In a unanimous decision the Texas Supreme Court has upheld that the manufacture and processing of smokable hemp is illegal in Texas.
The states highest civil court decision was delivered by Justice Boyd. A concurring opinion was filed by Justice Young, and joined by Justice Hecht, Divine, and Blacklock. The decision kept the manufacture and processing part of the smokable hemp the intact. But maintained the injunction in other areas of smokable hemp.
On ruling for the case the justices note,
“To decide this case, we need not determine precisely what constitutes a “common occupation” or a “lawful calling.” Nor must we decide how or whether Texas’s due-course clause protects all such occupations or callings. It is enough to observe that the due-course clause, like its federal counterpart, has never been interpreted to protect a right to work in fields our society has long deemed “inherently vicious and harmful.”
Chelsie Spencer, attorney for Crown Distributing, stated about the decision, “We are profoundly disappointed in this decision and disheartened by the continued stigma surrounding cannabis. It is telling when the Court insinuates that cannabis is “inherently vicious and harmful.”
Susan Hays, an attorney and candidate running for the role of Texas Agriculture Commissioner in the upcoming election, told Texas Cannabis Collective, “this is what happens when you have state leaders who don’t understand the plant or the cannabis business. Elections have consequences.”
Hays noted that we must get people in office who will advocate for cannabis — and know what they are talking about. And that in addition to the Ag Commissioner, we need a Governor and a Lieutenant Governor who get it when it comes to cannabis.
The court refers to hemp as vicious and harmful twice in the ruling. Later in the ruling, stating that rights to economic liberty and a right to making a living do no reflect the well-established precedent recognizing the limitations. Limitations to common occupations and lawful callings, which exclude an interest in an “inherently harmful and vicious” economic endeavor, or a right that is not vested.
“For due-process and due-course purposes, such an interest is properly characterized as a form of “property” interest. But to be constitutionally protected, a property interest must be “vested.” When an interest “is predicated upon the anticipated continuance” of an existing law and is “subordinate to” the legislature’s right to change the law and “abolish” the interest, the interest is not vested,” the court states in the opinion
The court really doe not directly address the concerns of the irrational basis that is not rooted in any governmental interest. If anything once could state that the court did a sort of dance around the issue. Part of the opinion also states that possession and use of hemp products along the manufacture of similar products doesn’t boost the argument hemp companies made. That the companies desire to make a smokable hemp product, despite the material do so becoming legal, does not transform said desire into a constitutionally protected interest.
The court has basically take the stance that if the government has been able to keep a business’ operations from being a legal operation, no matter how long it was allowed to be a legal operation, that the state legislature has the power to make an operation illegal again. And can do so regardless of how irrational the basis for the rule may appear.
A bit that stands out is what appears to be an admitting from the court the cannabis has medical benefits. This may be a key point other groups could use in the future such as the delta-8 case currently awaiting a hearing by the same court.

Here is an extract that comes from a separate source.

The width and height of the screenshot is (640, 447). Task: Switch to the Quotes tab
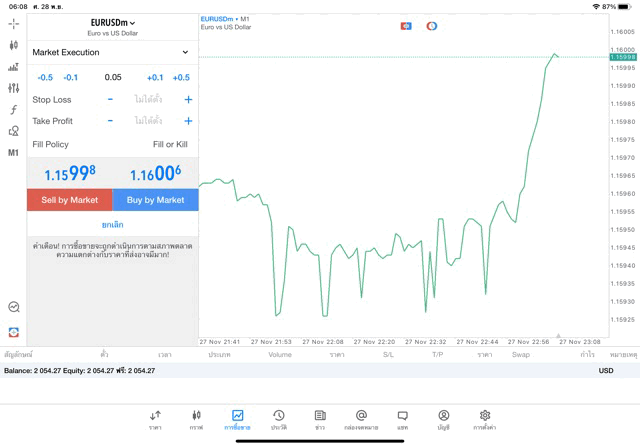click(x=155, y=419)
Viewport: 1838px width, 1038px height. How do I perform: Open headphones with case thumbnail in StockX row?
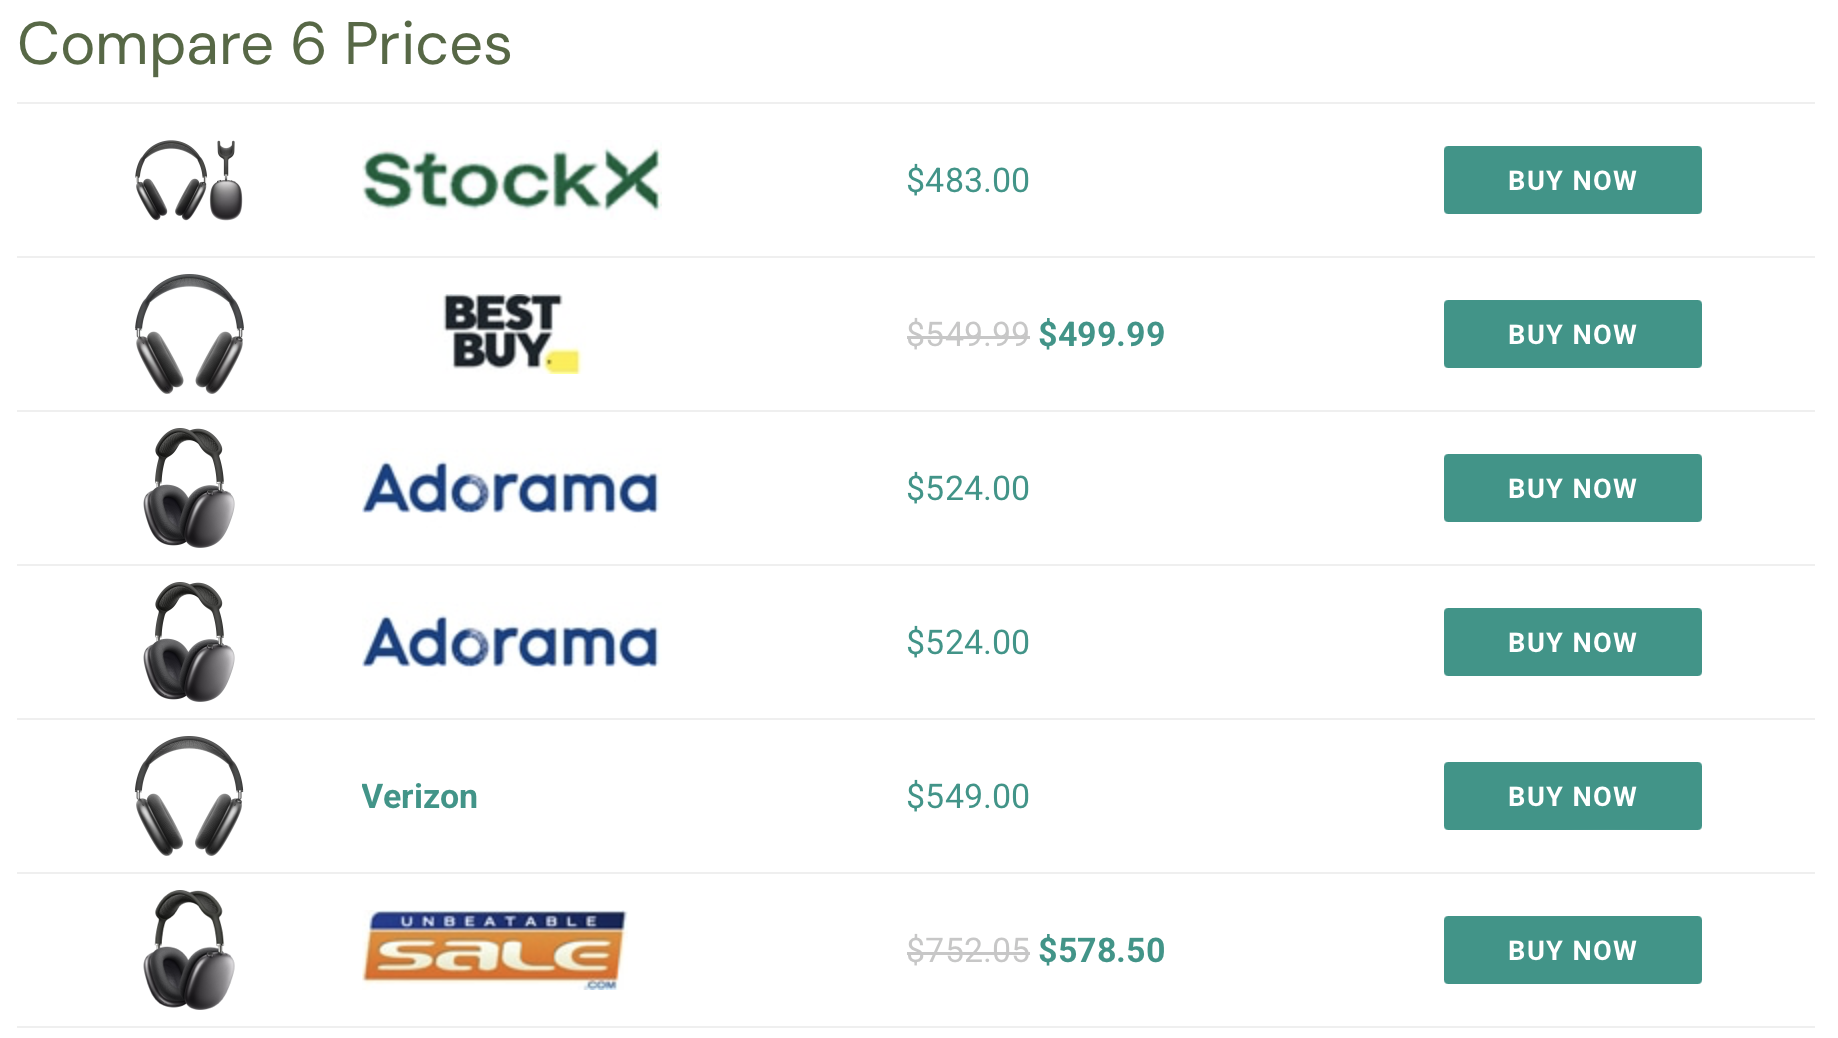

“The Cannabis sativa L. plant also produces another cannabinoid called Delta-9 tetrahydrocannabidiol, commonly referred to as THC. THC may also provide relief for certain ailments, including nausea, spasms, appetite loss, and neuropathic pain.“
The final note from the case allows the retail sale and distributing of the products to continue though.
“Because the Department no longer defends the portion of rule 300.104 that prohibits the “distribution” and “retail sale” of consumable hemp products for smoking, the trial court’s injunction against enforcement of that portion remains. We otherwise reverse the trial court’s judgment and render judgment accordingly.”
This means that shop owners will be able to still sell a pre-roll or other smokable items on the shelf, but that pre-roll can not have been manufactured in Texas. If flower is put in a container and the purpose off said flower is to smoke, that cannot be done in Texas. But that can be done in another state, and then sold in Texas. That means hempette products can still be sold in stores, but those products could not be processed or created in the state of Texas.
Keep your eyes attentive as the state goes through elections and our court gets ready to take up the Delta-8 case in the future.